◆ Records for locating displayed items
● ● ● ●

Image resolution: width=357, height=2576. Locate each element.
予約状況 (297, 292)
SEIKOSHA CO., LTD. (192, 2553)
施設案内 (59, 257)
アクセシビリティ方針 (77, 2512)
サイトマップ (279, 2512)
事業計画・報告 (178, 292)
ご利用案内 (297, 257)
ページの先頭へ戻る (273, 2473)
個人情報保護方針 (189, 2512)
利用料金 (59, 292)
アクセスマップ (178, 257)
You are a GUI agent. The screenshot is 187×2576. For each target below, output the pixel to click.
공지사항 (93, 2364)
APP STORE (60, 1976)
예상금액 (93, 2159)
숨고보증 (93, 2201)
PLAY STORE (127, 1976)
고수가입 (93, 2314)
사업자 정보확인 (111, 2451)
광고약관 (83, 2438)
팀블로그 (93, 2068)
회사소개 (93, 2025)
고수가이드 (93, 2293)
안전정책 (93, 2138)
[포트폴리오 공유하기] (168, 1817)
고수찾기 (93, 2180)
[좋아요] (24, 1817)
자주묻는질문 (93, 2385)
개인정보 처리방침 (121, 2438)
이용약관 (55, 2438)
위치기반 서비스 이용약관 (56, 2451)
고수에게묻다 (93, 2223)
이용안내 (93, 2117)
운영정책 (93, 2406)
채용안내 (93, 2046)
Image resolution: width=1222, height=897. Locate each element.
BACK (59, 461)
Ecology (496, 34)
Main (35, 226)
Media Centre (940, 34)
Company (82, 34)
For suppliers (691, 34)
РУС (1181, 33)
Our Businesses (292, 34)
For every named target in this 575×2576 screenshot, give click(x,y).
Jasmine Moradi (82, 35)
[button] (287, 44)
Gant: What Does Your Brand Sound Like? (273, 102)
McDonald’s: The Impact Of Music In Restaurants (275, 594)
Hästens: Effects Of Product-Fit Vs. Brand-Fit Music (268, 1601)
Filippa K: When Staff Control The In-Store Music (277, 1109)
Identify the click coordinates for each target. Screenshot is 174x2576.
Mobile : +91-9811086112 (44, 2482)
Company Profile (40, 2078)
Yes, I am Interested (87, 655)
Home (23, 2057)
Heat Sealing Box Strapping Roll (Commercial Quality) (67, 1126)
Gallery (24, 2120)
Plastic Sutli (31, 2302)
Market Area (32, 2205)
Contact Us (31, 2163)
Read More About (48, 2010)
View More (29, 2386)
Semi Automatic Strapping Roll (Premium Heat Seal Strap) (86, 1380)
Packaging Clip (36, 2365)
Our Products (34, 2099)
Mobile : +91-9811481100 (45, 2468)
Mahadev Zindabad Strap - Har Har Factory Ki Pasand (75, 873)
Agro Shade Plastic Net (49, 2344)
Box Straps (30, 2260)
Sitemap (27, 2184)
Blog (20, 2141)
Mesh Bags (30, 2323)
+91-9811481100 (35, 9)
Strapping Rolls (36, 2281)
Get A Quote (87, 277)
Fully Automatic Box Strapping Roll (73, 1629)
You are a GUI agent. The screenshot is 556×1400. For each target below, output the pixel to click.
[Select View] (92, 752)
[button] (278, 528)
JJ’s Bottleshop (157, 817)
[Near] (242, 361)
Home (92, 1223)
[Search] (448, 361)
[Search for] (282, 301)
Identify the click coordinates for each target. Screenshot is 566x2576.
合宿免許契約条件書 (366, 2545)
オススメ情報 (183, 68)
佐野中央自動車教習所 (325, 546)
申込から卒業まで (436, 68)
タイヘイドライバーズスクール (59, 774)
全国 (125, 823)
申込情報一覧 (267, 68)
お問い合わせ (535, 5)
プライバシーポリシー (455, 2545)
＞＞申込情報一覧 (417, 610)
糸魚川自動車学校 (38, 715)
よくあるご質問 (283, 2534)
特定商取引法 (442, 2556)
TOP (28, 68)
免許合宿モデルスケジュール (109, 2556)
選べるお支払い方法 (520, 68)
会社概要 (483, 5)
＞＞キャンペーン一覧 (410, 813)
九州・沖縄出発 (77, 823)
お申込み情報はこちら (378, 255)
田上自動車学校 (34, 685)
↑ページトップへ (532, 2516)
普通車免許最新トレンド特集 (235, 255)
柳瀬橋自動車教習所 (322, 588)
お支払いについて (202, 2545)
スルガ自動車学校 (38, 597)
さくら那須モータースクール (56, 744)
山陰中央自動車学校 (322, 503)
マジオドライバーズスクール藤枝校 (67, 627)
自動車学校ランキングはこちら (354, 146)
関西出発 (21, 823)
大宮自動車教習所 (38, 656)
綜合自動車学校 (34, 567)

● ● ● ●

◆ PROBLEM STATEMENT
Lay out every entry above as a numbered list, leaving out blank lines.

◆ ANSWER TO THE PROBLEM
1. Image resolution: width=357, height=2576. Locate each element.
2. 予約状況 (297, 292)
3. SEIKOSHA CO., LTD. (192, 2553)
4. 施設案内 (59, 257)
5. アクセシビリティ方針 (77, 2512)
6. サイトマップ (279, 2512)
7. 事業計画・報告 (178, 292)
8. ご利用案内 (297, 257)
9. ページの先頭へ戻る (273, 2473)
10. 個人情報保護方針 (189, 2512)
11. 利用料金 (59, 292)
12. アクセスマップ (178, 257)
13. You are a GUI agent. The screenshot is 187×2576. For each target below, output the pixel to click.
14. 공지사항 (93, 2364)
15. APP STORE (60, 1976)
16. 예상금액 (93, 2159)
17. 숨고보증 (93, 2201)
18. PLAY STORE (127, 1976)
19. 고수가입 (93, 2314)
20. 사업자 정보확인 (111, 2451)
21. 광고약관 (83, 2438)
22. 팀블로그 (93, 2068)
23. 회사소개 (93, 2025)
24. 고수가이드 (93, 2293)
25. 안전정책 (93, 2138)
26. [포트폴리오 공유하기] (168, 1817)
27. 고수찾기 (93, 2180)
28. [좋아요] (24, 1817)
29. 자주묻는질문 (93, 2385)
30. 개인정보 처리방침 (121, 2438)
31. 이용약관 (55, 2438)
32. 위치기반 서비스 이용약관 (56, 2451)
33. 고수에게묻다 (93, 2223)
34. 이용안내 (93, 2117)
35. 운영정책 (93, 2406)
36. 채용안내 (93, 2046)
37. Image resolution: width=1222, height=897. Locate each element.
38. BACK (59, 461)
39. Ecology (496, 34)
40. Main (35, 226)
41. Media Centre (940, 34)
42. Company (82, 34)
43. For suppliers (691, 34)
44. РУС (1181, 33)
45. Our Businesses (292, 34)
46. For every named target in this 575×2576 screenshot, give click(x,y).
47. Jasmine Moradi (82, 35)
48. [button] (287, 44)
49. Gant: What Does Your Brand Sound Like? (273, 102)
50. McDonald’s: The Impact Of Music In Restaurants (275, 594)
51. Hästens: Effects Of Product-Fit Vs. Brand-Fit Music (268, 1601)
52. Filippa K: When Staff Control The In-Store Music (277, 1109)
53. Identify the click coordinates for each target. Screenshot is 174x2576.
54. Mobile : +91-9811086112 (44, 2482)
55. Company Profile (40, 2078)
56. Yes, I am Interested (87, 655)
57. Home (23, 2057)
58. Heat Sealing Box Strapping Roll (Commercial Quality) (67, 1126)
59. Gallery (24, 2120)
60. Plastic Sutli (31, 2302)
61. Market Area (32, 2205)
62. Contact Us (31, 2163)
63. Read More About (48, 2010)
64. View More (29, 2386)
65. Semi Automatic Strapping Roll (Premium Heat Seal Strap) (86, 1380)
66. Packaging Clip (36, 2365)
67. Our Products (34, 2099)
68. Mobile : +91-9811481100 (45, 2468)
69. Mahadev Zindabad Strap - Har Har Factory Ki Pasand (75, 873)
70. Agro Shade Plastic Net (49, 2344)
71. Box Straps (30, 2260)
72. Sitemap (27, 2184)
73. Blog (20, 2141)
74. Mesh Bags (30, 2323)
75. +91-9811481100 (35, 9)
76. Strapping Rolls (36, 2281)
77. Get A Quote (87, 277)
78. Fully Automatic Box Strapping Roll (73, 1629)
79. You are a GUI agent. The screenshot is 556×1400. For each target below, output the pixel to click.
80. [Select View] (92, 752)
81. [button] (278, 528)
82. JJ’s Bottleshop (157, 817)
83. [Near] (242, 361)
84. Home (92, 1223)
85. [Search] (448, 361)
86. [Search for] (282, 301)
87. Identify the click coordinates for each target. Screenshot is 566x2576.
88. 合宿免許契約条件書 (366, 2545)
89. オススメ情報 (183, 68)
90. 佐野中央自動車教習所 (325, 546)
91. 申込から卒業まで (436, 68)
92. タイヘイドライバーズスクール (59, 774)
93. 全国 (125, 823)
94. 申込情報一覧 (267, 68)
95. お問い合わせ (535, 5)
96. プライバシーポリシー (455, 2545)
97. ＞＞申込情報一覧 (417, 610)
98. 糸魚川自動車学校 (38, 715)
99. よくあるご質問 (283, 2534)
100. 特定商取引法 (442, 2556)
101. TOP (28, 68)
102. 免許合宿モデルスケジュール (109, 2556)
103. 選べるお支払い方法 (520, 68)
104. 会社概要 (483, 5)
105. ＞＞キャンペーン一覧 (410, 813)
106. 九州・沖縄出発 (77, 823)
107. お申込み情報はこちら (378, 255)
108. 田上自動車学校 (34, 685)
109. ↑ページトップへ (532, 2516)
110. 普通車免許最新トレンド特集 (235, 255)
111. 柳瀬橋自動車教習所 (322, 588)
112. お支払いについて (202, 2545)
113. スルガ自動車学校 (38, 597)
114. さくら那須モータースクール (56, 744)
115. 山陰中央自動車学校 (322, 503)
116. マジオドライバーズスクール藤枝校 (67, 627)
117. 自動車学校ランキングはこちら (354, 146)
118. 関西出発 (21, 823)
119. 大宮自動車教習所 (38, 656)
120. 綜合自動車学校 (34, 567)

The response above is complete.